Task requirements >>
Every line of the material below must be repeated exactly.
*** Begin section ***
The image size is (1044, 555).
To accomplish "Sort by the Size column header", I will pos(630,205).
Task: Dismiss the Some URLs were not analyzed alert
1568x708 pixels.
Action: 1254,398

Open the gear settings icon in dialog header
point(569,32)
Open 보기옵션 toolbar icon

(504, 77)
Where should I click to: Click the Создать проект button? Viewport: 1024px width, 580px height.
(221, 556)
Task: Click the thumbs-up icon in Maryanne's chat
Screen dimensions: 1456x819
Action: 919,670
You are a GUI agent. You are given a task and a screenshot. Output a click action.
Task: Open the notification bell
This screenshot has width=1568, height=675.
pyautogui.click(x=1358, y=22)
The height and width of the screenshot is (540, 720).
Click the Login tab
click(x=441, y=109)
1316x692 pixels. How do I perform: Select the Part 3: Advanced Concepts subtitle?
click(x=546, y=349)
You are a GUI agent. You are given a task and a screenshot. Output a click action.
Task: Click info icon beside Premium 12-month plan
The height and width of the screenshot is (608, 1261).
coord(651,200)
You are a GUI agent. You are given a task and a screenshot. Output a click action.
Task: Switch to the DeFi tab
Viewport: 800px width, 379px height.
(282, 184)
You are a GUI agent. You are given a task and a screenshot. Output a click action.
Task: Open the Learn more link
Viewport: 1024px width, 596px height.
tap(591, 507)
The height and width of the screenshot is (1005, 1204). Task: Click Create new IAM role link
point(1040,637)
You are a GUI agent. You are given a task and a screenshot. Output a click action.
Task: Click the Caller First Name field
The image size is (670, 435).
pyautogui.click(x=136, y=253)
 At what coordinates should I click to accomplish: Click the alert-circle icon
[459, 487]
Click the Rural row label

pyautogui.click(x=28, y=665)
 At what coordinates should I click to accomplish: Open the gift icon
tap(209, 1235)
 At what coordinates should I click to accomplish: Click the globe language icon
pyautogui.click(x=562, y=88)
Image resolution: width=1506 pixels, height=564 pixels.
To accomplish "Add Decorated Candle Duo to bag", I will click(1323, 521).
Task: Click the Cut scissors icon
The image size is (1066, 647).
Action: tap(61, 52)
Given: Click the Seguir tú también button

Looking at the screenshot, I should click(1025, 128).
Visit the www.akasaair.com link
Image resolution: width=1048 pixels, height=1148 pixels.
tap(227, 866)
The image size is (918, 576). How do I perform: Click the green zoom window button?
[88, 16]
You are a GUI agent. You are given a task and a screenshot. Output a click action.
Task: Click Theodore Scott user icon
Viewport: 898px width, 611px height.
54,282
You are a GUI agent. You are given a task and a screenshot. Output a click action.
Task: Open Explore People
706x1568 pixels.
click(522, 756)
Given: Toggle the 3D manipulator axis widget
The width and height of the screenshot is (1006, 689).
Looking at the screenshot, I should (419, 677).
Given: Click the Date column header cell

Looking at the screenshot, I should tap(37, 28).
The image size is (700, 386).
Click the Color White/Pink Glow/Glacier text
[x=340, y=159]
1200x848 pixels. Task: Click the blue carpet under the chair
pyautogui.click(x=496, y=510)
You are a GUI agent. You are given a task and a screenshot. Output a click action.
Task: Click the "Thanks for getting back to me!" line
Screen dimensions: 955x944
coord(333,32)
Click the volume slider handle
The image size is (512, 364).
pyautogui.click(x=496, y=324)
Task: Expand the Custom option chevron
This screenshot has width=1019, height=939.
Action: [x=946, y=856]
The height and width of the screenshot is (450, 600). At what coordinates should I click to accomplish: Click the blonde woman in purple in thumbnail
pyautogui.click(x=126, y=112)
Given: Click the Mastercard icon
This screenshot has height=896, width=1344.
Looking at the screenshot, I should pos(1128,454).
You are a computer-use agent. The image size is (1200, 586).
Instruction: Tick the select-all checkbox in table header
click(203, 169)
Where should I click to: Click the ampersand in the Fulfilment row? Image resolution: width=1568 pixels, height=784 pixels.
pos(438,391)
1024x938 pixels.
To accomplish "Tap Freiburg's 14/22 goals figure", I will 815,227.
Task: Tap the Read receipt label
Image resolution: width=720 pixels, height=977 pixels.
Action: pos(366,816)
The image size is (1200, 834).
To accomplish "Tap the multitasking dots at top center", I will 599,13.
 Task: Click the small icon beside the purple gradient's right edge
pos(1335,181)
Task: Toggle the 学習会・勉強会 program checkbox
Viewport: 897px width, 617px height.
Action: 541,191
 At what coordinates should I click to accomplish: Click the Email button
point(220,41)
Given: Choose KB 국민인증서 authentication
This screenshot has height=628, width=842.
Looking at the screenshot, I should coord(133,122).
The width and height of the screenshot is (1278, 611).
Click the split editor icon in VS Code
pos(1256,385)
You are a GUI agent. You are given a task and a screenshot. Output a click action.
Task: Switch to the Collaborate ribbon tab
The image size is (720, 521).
*** End section ***
Task answer >>
The image size is (1044, 555).
To accomplish "Sort by the Size column header", I will pos(630,205).
Task: Dismiss the Some URLs were not analyzed alert
1568x708 pixels.
Action: 1254,398

Open the gear settings icon in dialog header
point(569,32)
Open 보기옵션 toolbar icon

(504, 77)
Where should I click to: Click the Создать проект button? Viewport: 1024px width, 580px height.
(221, 556)
Task: Click the thumbs-up icon in Maryanne's chat
Screen dimensions: 1456x819
Action: 919,670
You are a GUI agent. You are given a task and a screenshot. Output a click action.
Task: Open the notification bell
This screenshot has width=1568, height=675.
pyautogui.click(x=1358, y=22)
The height and width of the screenshot is (540, 720).
Click the Login tab
click(x=441, y=109)
1316x692 pixels. How do I perform: Select the Part 3: Advanced Concepts subtitle?
click(x=546, y=349)
You are a GUI agent. You are given a task and a screenshot. Output a click action.
Task: Click info icon beside Premium 12-month plan
The height and width of the screenshot is (608, 1261).
coord(651,200)
You are a GUI agent. You are given a task and a screenshot. Output a click action.
Task: Switch to the DeFi tab
Viewport: 800px width, 379px height.
(282, 184)
You are a GUI agent. You are given a task and a screenshot. Output a click action.
Task: Open the Learn more link
Viewport: 1024px width, 596px height.
tap(591, 507)
The height and width of the screenshot is (1005, 1204). Task: Click Create new IAM role link
point(1040,637)
You are a GUI agent. You are given a task and a screenshot. Output a click action.
Task: Click the Caller First Name field
The image size is (670, 435).
pyautogui.click(x=136, y=253)
 At what coordinates should I click to accomplish: Click the alert-circle icon
[459, 487]
Click the Rural row label

pyautogui.click(x=28, y=665)
 At what coordinates should I click to accomplish: Open the gift icon
tap(209, 1235)
 At what coordinates should I click to accomplish: Click the globe language icon
pyautogui.click(x=562, y=88)
Image resolution: width=1506 pixels, height=564 pixels.
To accomplish "Add Decorated Candle Duo to bag", I will click(1323, 521).
Task: Click the Cut scissors icon
The image size is (1066, 647).
Action: tap(61, 52)
Given: Click the Seguir tú también button

Looking at the screenshot, I should click(1025, 128).
Visit the www.akasaair.com link
Image resolution: width=1048 pixels, height=1148 pixels.
tap(227, 866)
The image size is (918, 576). How do I perform: Click the green zoom window button?
[88, 16]
You are a GUI agent. You are given a task and a screenshot. Output a click action.
Task: Click Theodore Scott user icon
Viewport: 898px width, 611px height.
54,282
You are a GUI agent. You are given a task and a screenshot. Output a click action.
Task: Open Explore People
706x1568 pixels.
click(522, 756)
Given: Toggle the 3D manipulator axis widget
The width and height of the screenshot is (1006, 689).
Looking at the screenshot, I should (419, 677).
Given: Click the Date column header cell

Looking at the screenshot, I should tap(37, 28).
The image size is (700, 386).
Click the Color White/Pink Glow/Glacier text
[x=340, y=159]
1200x848 pixels. Task: Click the blue carpet under the chair
pyautogui.click(x=496, y=510)
You are a GUI agent. You are given a task and a screenshot. Output a click action.
Task: Click the "Thanks for getting back to me!" line
Screen dimensions: 955x944
coord(333,32)
Click the volume slider handle
The image size is (512, 364).
pyautogui.click(x=496, y=324)
Task: Expand the Custom option chevron
This screenshot has width=1019, height=939.
Action: [x=946, y=856]
The height and width of the screenshot is (450, 600). At what coordinates should I click to accomplish: Click the blonde woman in purple in thumbnail
pyautogui.click(x=126, y=112)
Given: Click the Mastercard icon
This screenshot has height=896, width=1344.
Looking at the screenshot, I should pos(1128,454).
You are a computer-use agent. The image size is (1200, 586).
Instruction: Tick the select-all checkbox in table header
click(203, 169)
Where should I click to: Click the ampersand in the Fulfilment row? Image resolution: width=1568 pixels, height=784 pixels.
pos(438,391)
1024x938 pixels.
To accomplish "Tap Freiburg's 14/22 goals figure", I will 815,227.
Task: Tap the Read receipt label
Image resolution: width=720 pixels, height=977 pixels.
Action: pos(366,816)
The image size is (1200, 834).
To accomplish "Tap the multitasking dots at top center", I will 599,13.
 Task: Click the small icon beside the purple gradient's right edge
pos(1335,181)
Task: Toggle the 学習会・勉強会 program checkbox
Viewport: 897px width, 617px height.
Action: 541,191
 At what coordinates should I click to accomplish: Click the Email button
point(220,41)
Given: Choose KB 국민인증서 authentication
This screenshot has height=628, width=842.
Looking at the screenshot, I should coord(133,122).
The width and height of the screenshot is (1278, 611).
Click the split editor icon in VS Code
pos(1256,385)
You are a GUI agent. You are given a task and a screenshot. Output a click action.
Task: Switch to the Collaborate ribbon tab
The image size is (720, 521).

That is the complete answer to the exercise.